Repeat the data that follows exactly, starting at the line with "You are a computer-use" and ending at the line with "Given: Open the Signer Page View tab", and leave out every picture.

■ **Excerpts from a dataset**
────────────────────────────────────────
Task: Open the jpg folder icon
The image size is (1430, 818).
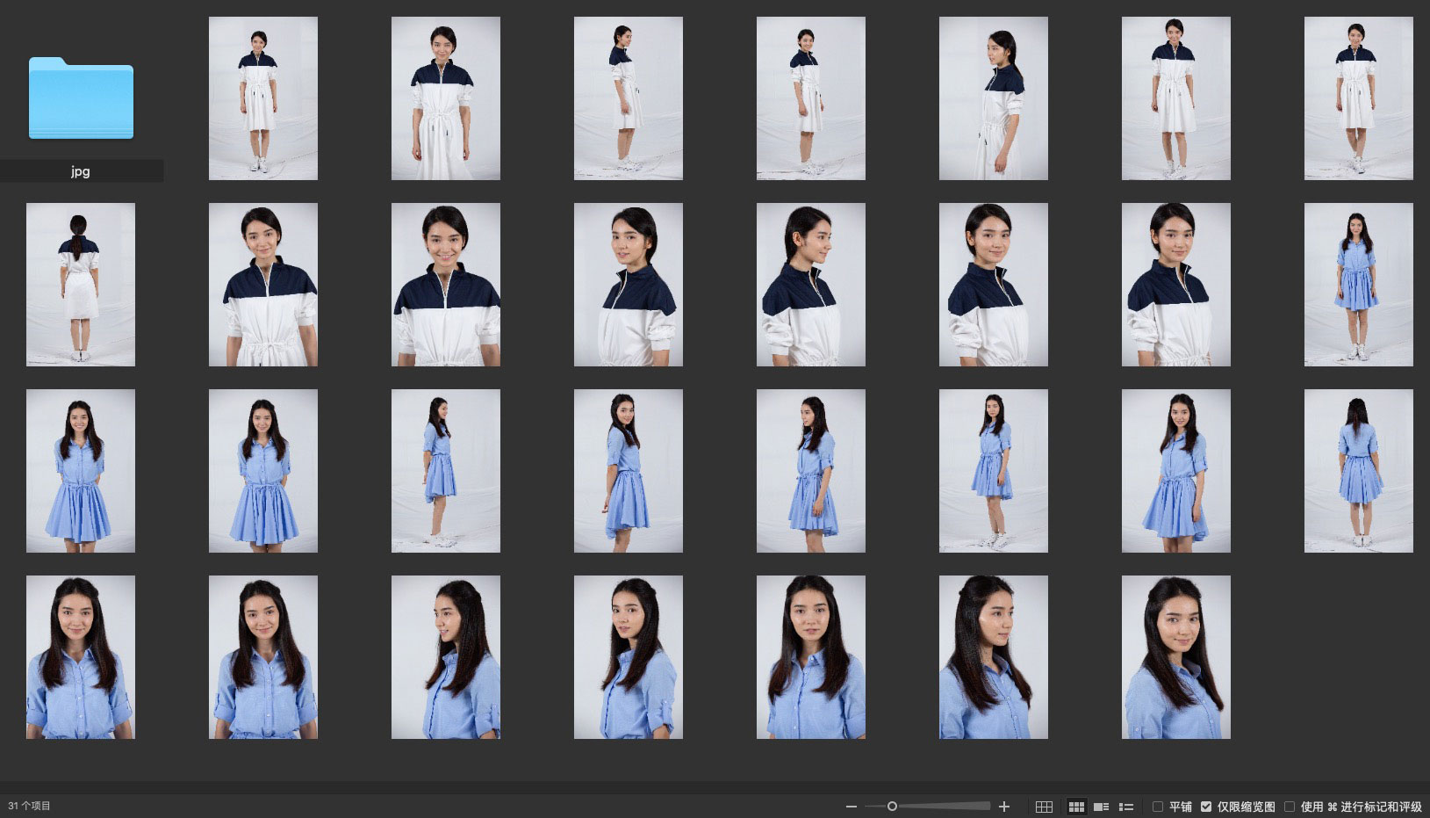Action: [x=81, y=98]
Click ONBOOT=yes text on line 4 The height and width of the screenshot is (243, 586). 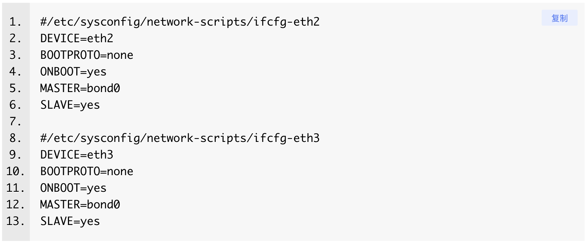click(73, 72)
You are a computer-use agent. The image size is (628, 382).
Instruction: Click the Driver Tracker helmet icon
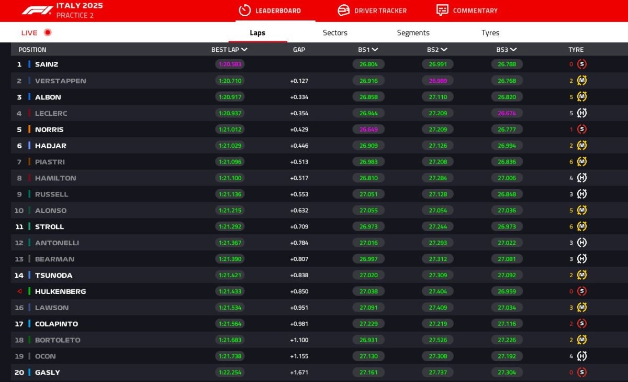click(343, 10)
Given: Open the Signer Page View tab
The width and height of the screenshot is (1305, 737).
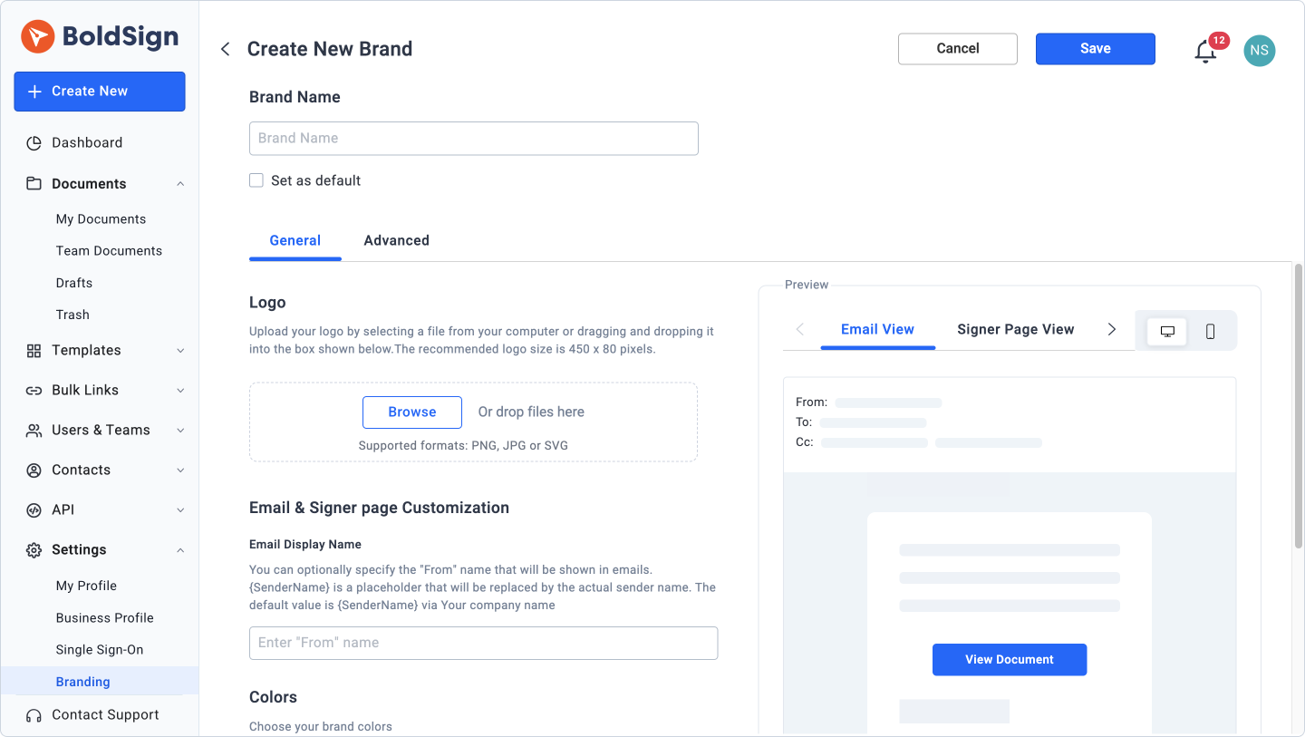Looking at the screenshot, I should 1015,329.
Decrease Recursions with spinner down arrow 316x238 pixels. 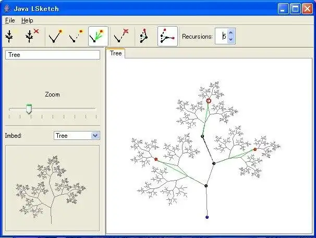pos(231,40)
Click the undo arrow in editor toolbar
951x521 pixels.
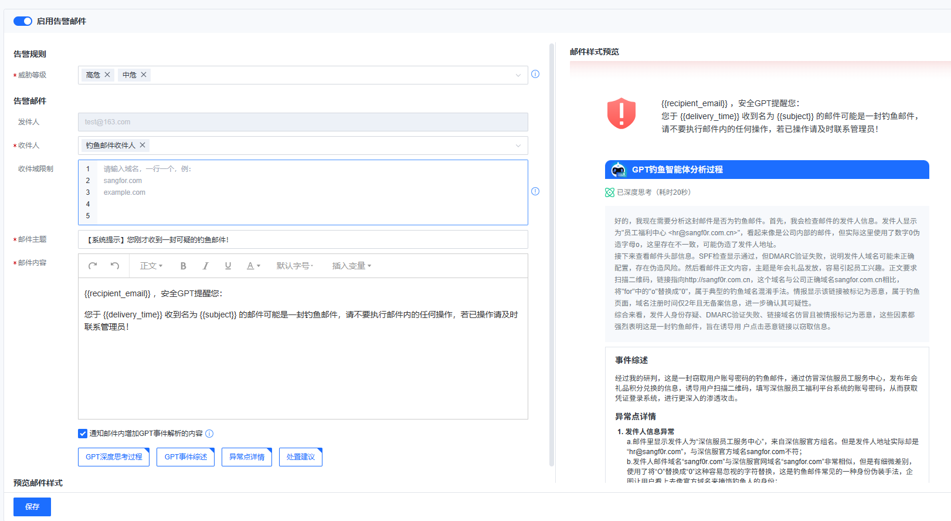(115, 266)
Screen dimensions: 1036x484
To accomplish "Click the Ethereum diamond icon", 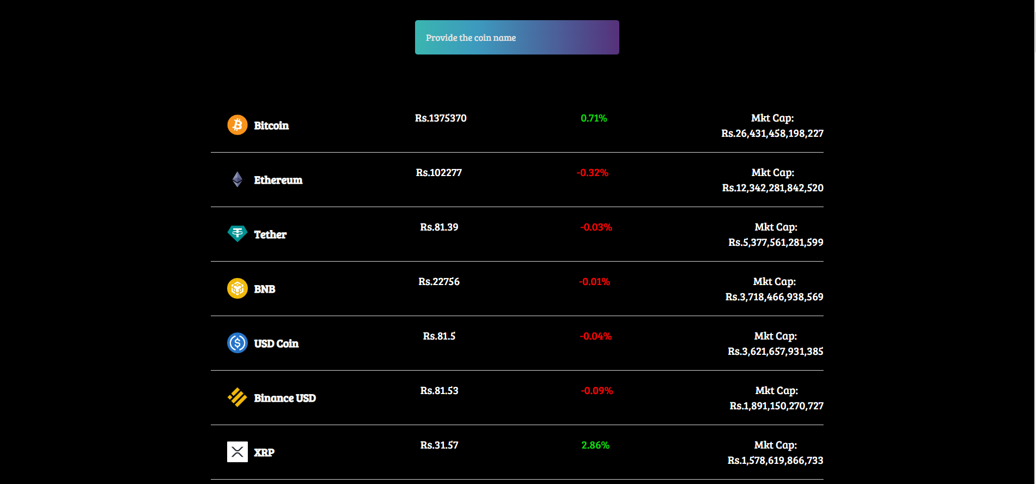I will click(237, 179).
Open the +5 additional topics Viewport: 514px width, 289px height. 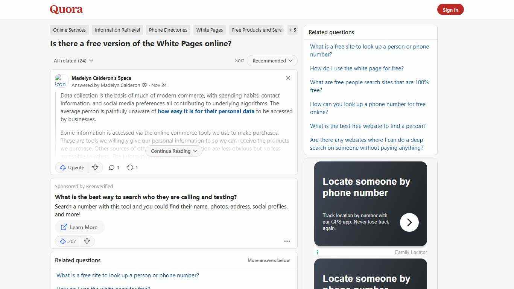click(x=292, y=30)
────────────────────────────────────────
■ **Answer for this exercise**
You are a computer-use agent. The image size is (628, 382).
Instruction: Click the Driver Tracker helmet icon
click(343, 10)
Given: Open the Signer Page View tab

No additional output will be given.